El resultado es una historia híbrida, que vincula el arte con las ideas políticas para averiguar cómo leían los contemporáneos esos cuadros que alimentaban la iconografía patriótica. En el caso mexicano, lo mismo que en otras latitudes, la academia oficial promovía determinados temas en concursos cuyas piezas ganadoras se exhibían en el extranjero y solían acabar en museos públicos. La crítica especializada y múltiples reproducciones se encargaban de descifrar y difundir los tópicos plasmados sobre lienzos. Aunque aquellos discursos pintados no siempre brillaban por su coherencia ni despertaban consensos. Pérez Vejo se detiene en sus contradicciones y en los conflictos entre las dos versiones incompatibles del nacionalismo mexicano, la conservadora hispanófila y la liberal hispanófoba, que a la postre se impuso.
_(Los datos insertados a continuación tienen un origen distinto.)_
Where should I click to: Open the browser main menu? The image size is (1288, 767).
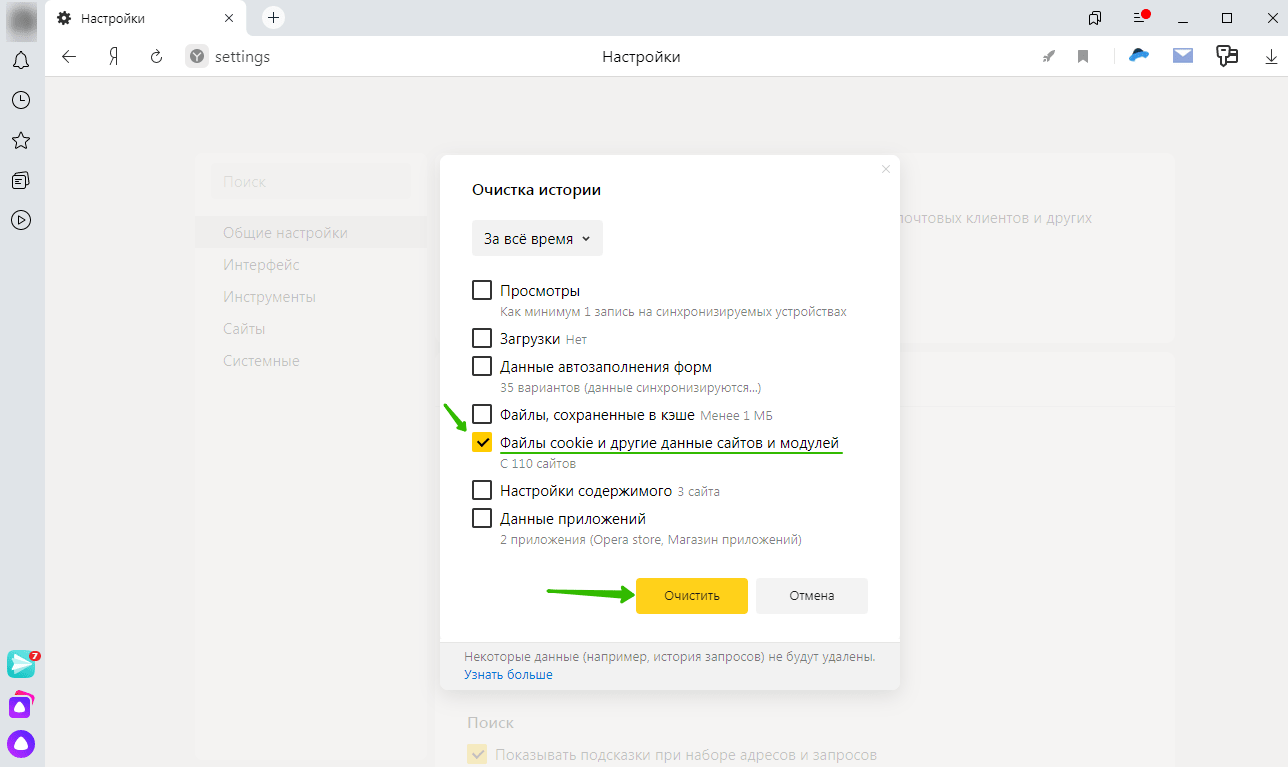(x=1140, y=18)
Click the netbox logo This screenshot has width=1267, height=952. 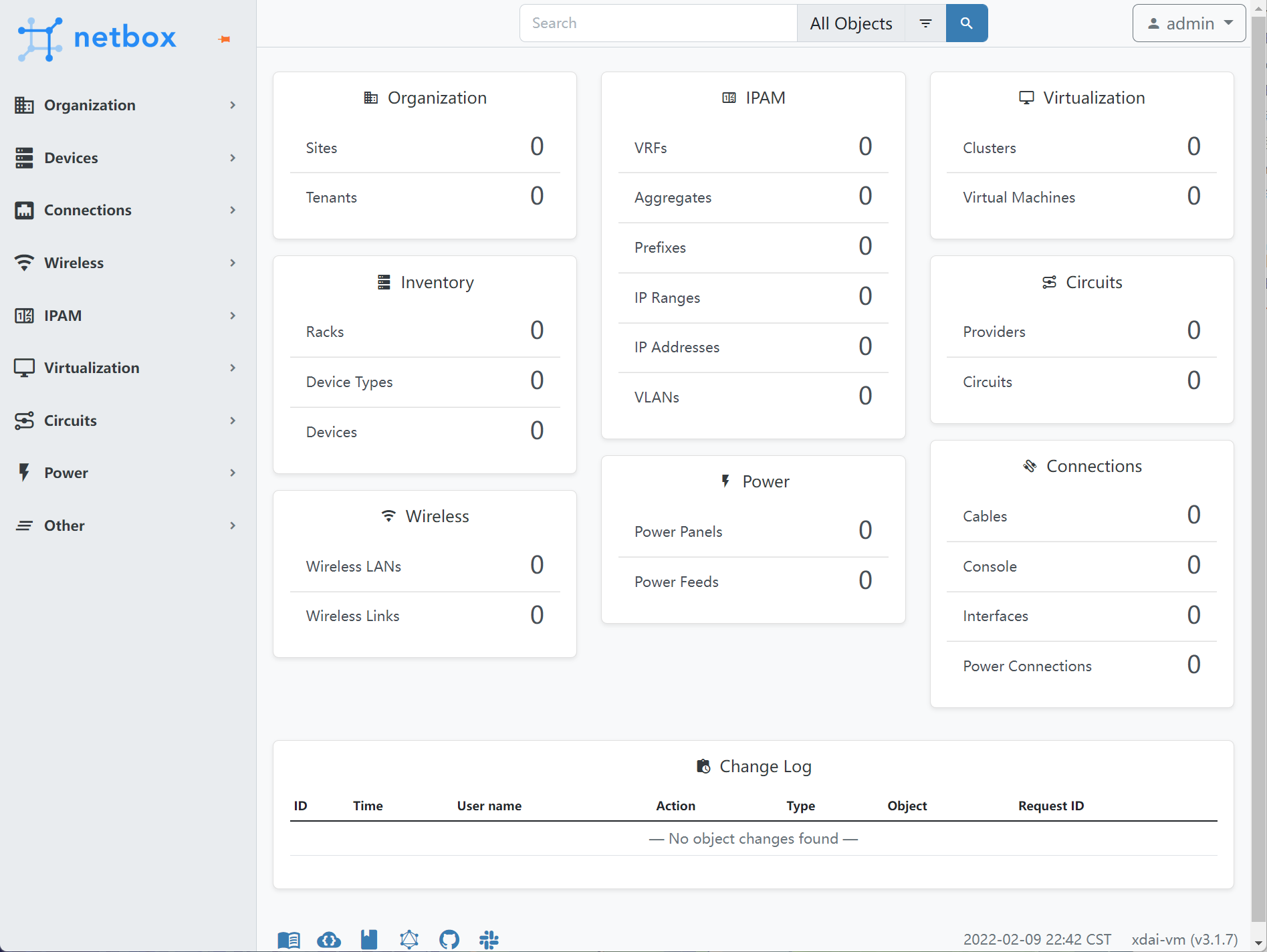[98, 38]
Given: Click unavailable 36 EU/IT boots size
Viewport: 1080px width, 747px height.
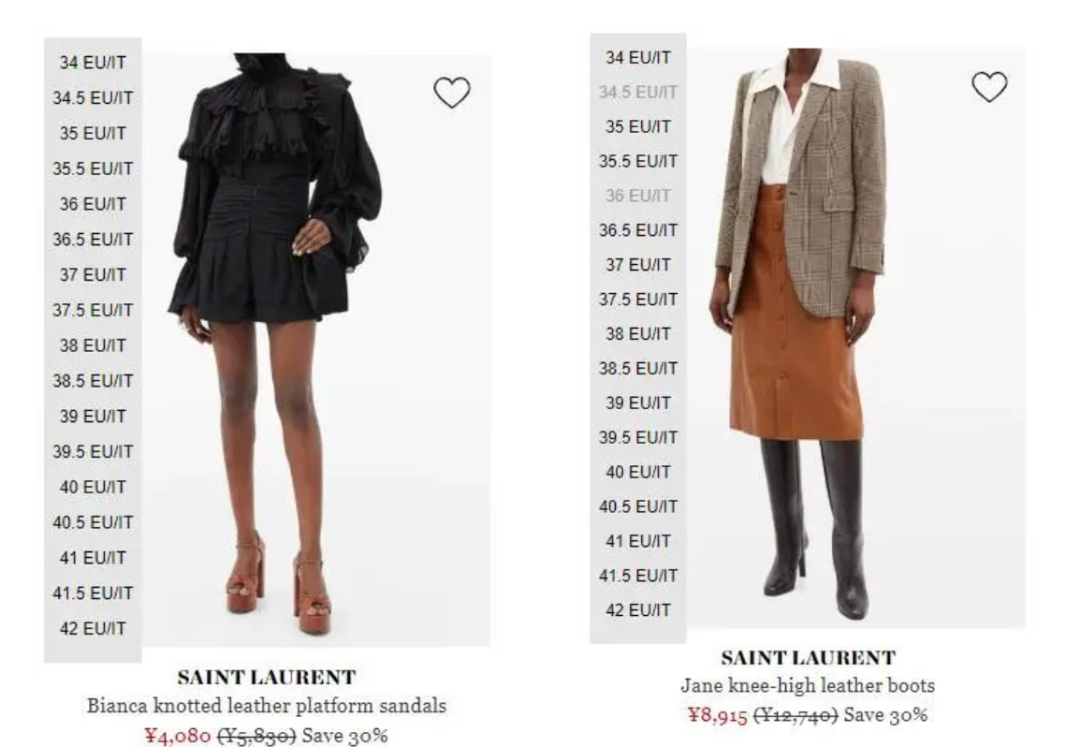Looking at the screenshot, I should 638,196.
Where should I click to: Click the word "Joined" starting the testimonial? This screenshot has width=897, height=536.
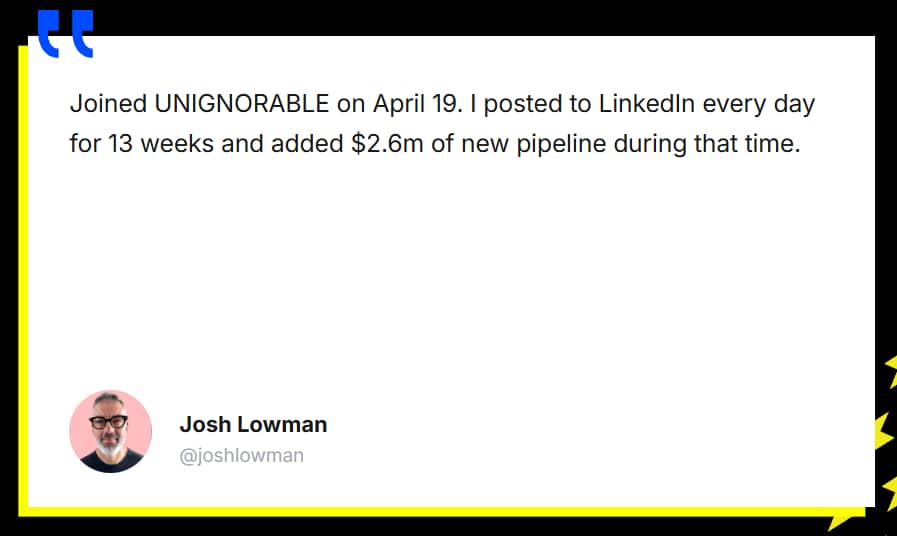point(107,104)
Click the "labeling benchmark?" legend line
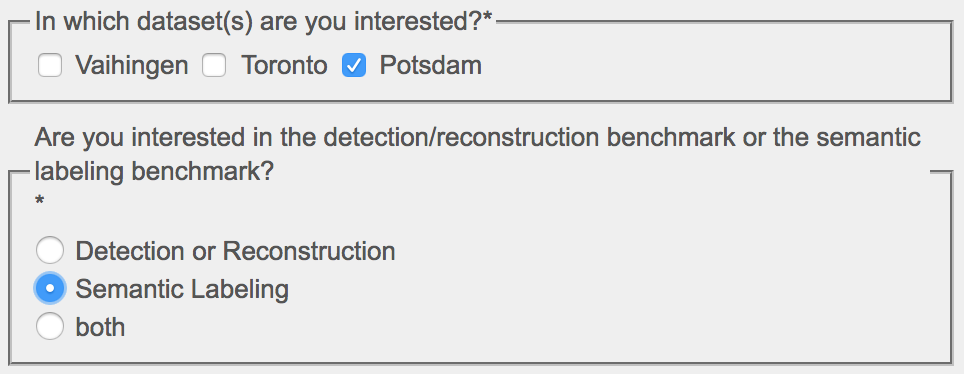Image resolution: width=964 pixels, height=374 pixels. [x=154, y=172]
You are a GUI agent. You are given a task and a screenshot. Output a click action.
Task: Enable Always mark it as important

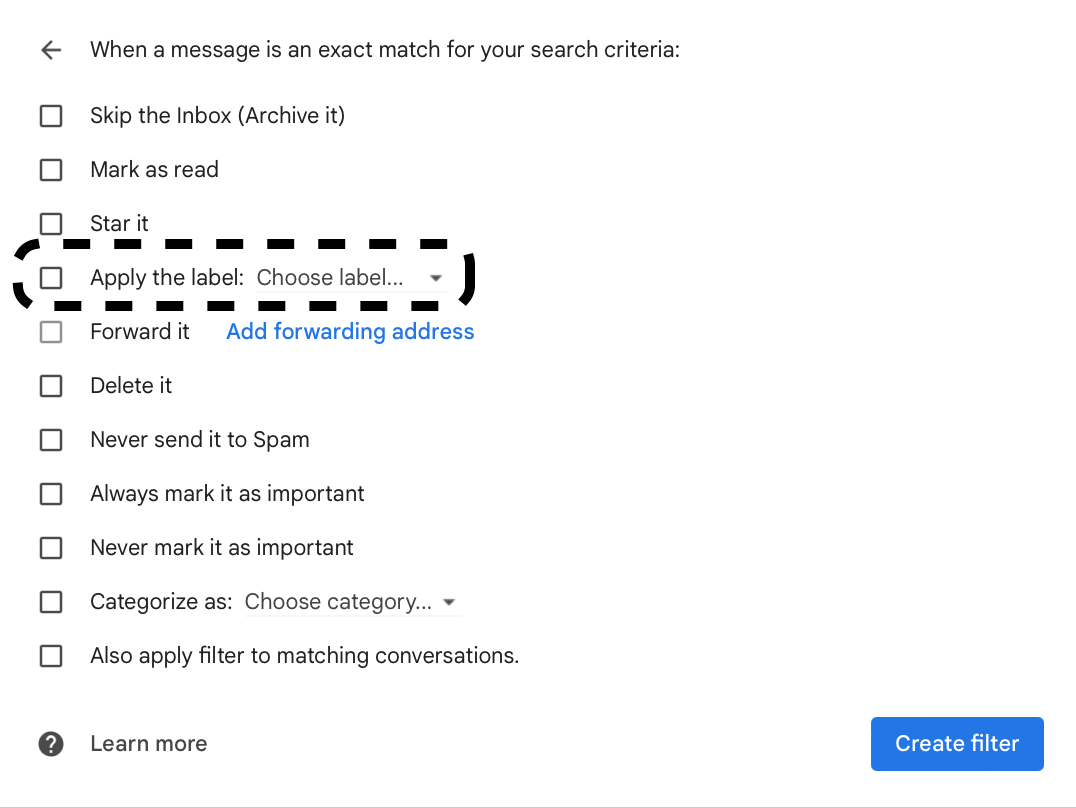(51, 493)
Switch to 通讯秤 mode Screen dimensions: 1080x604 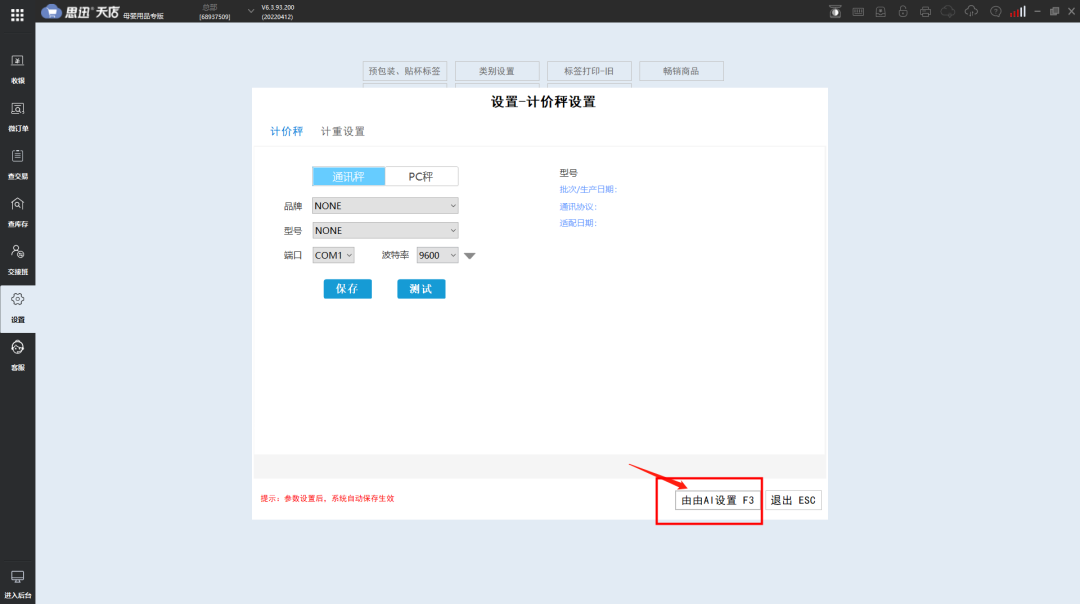347,175
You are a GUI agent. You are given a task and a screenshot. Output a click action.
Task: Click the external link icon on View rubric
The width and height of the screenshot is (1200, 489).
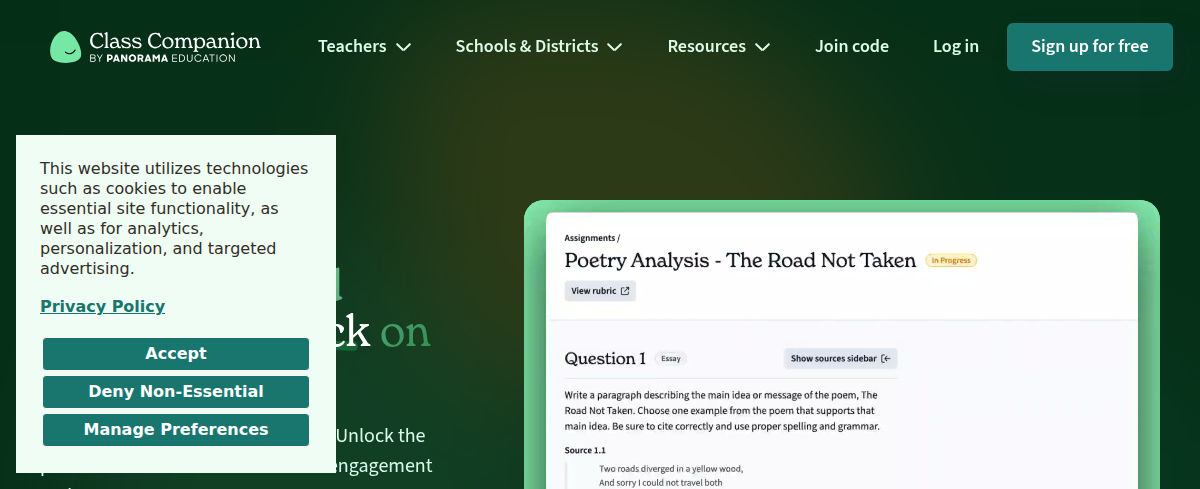(x=625, y=291)
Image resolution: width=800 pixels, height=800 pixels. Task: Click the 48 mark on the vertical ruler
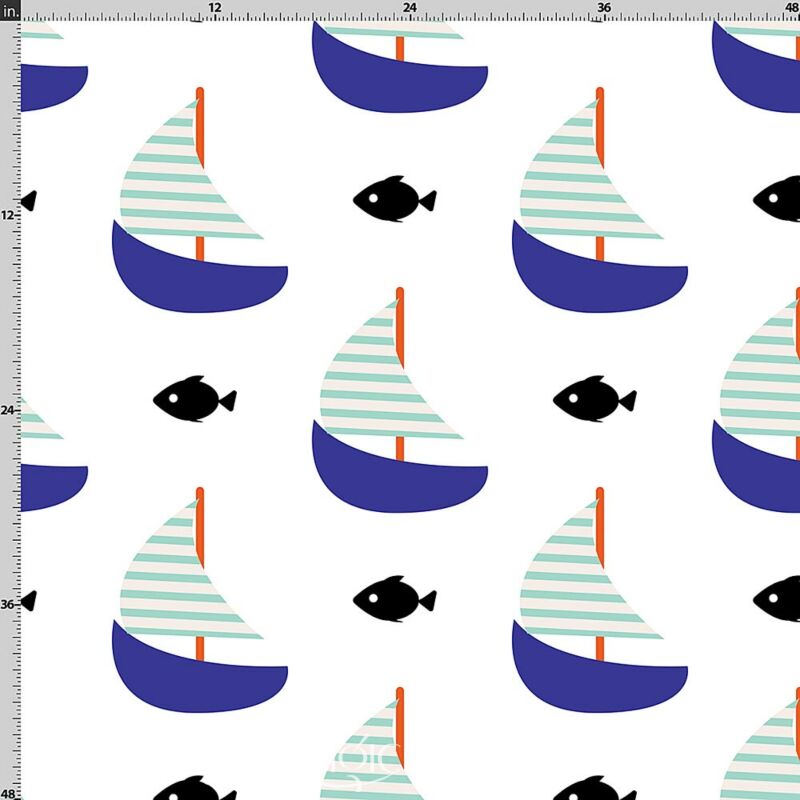click(8, 794)
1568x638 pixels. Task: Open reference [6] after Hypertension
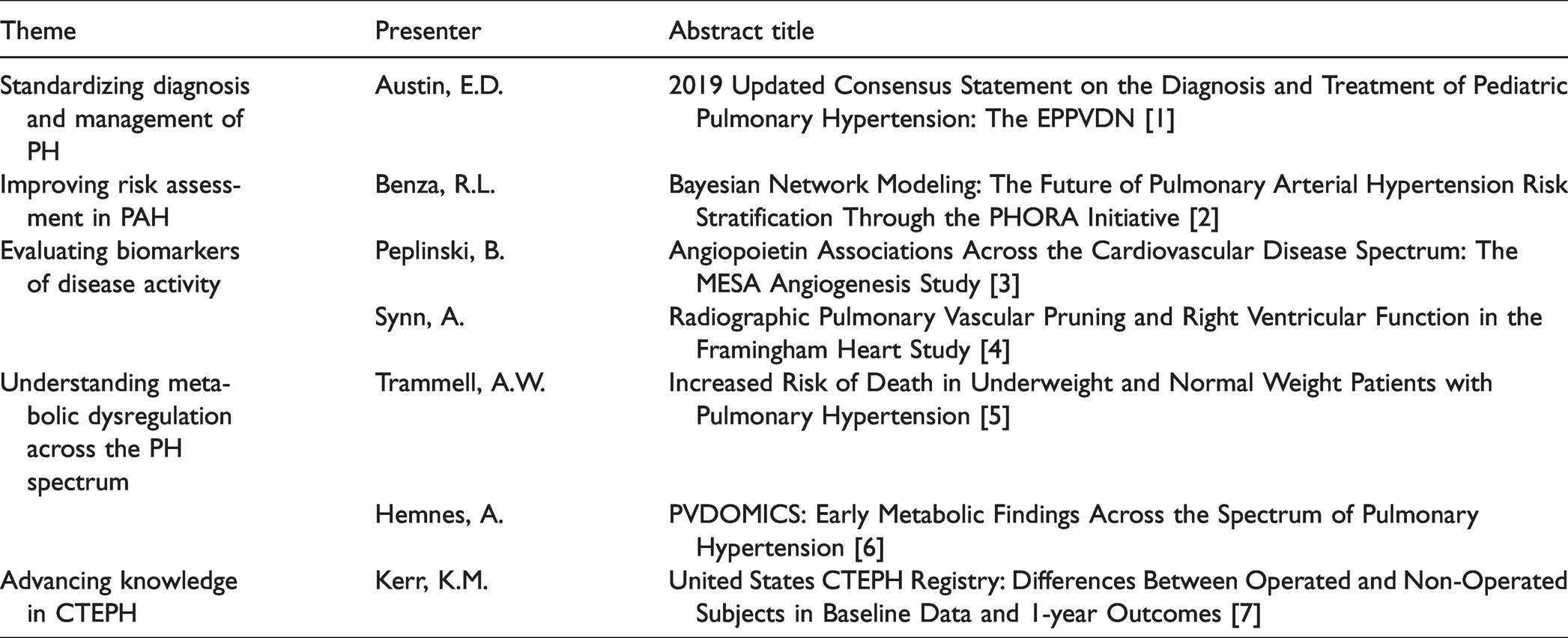click(x=869, y=548)
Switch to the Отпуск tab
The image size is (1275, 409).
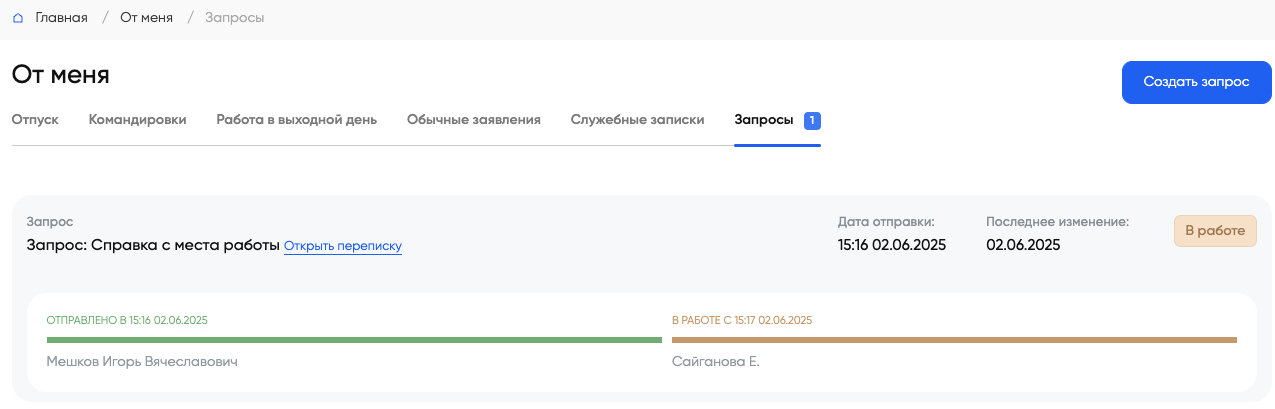[x=35, y=120]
Para analizar estas cuestiones se recurre a la estructura tripartita que, en un país de cultura católica, correspondía a la nueva religión nacionalista. Un mitologema, diría Álvarez Junco, de paraíso, caída y redención. Entre los liberales, la edad dorada se situaba en la época prehispánica, una antigüedad clásica y armoniosa quebrada por la conquista, que protagonizaba la pugna entre españoles y aztecas, para obviar luego los tres siglos virreinales y llegar a la resurrección emancipadora. El culto a la civilización mexica, fenecida cuando el sanguinario Hernán Cortés torturó al digno tlatoani Cuauhtémoc, convivía con el desprecio racista por los indígenas. Mientras tanto, las disputas sobre los héroes de la independencia terminaron por coronar a Miguel Hidalgo, que nunca la había proclamado. Un esquema que aprendió la mayoría de los mexicanos, ya en el siglo XX, y se mantiene vivo hasta la actualidad.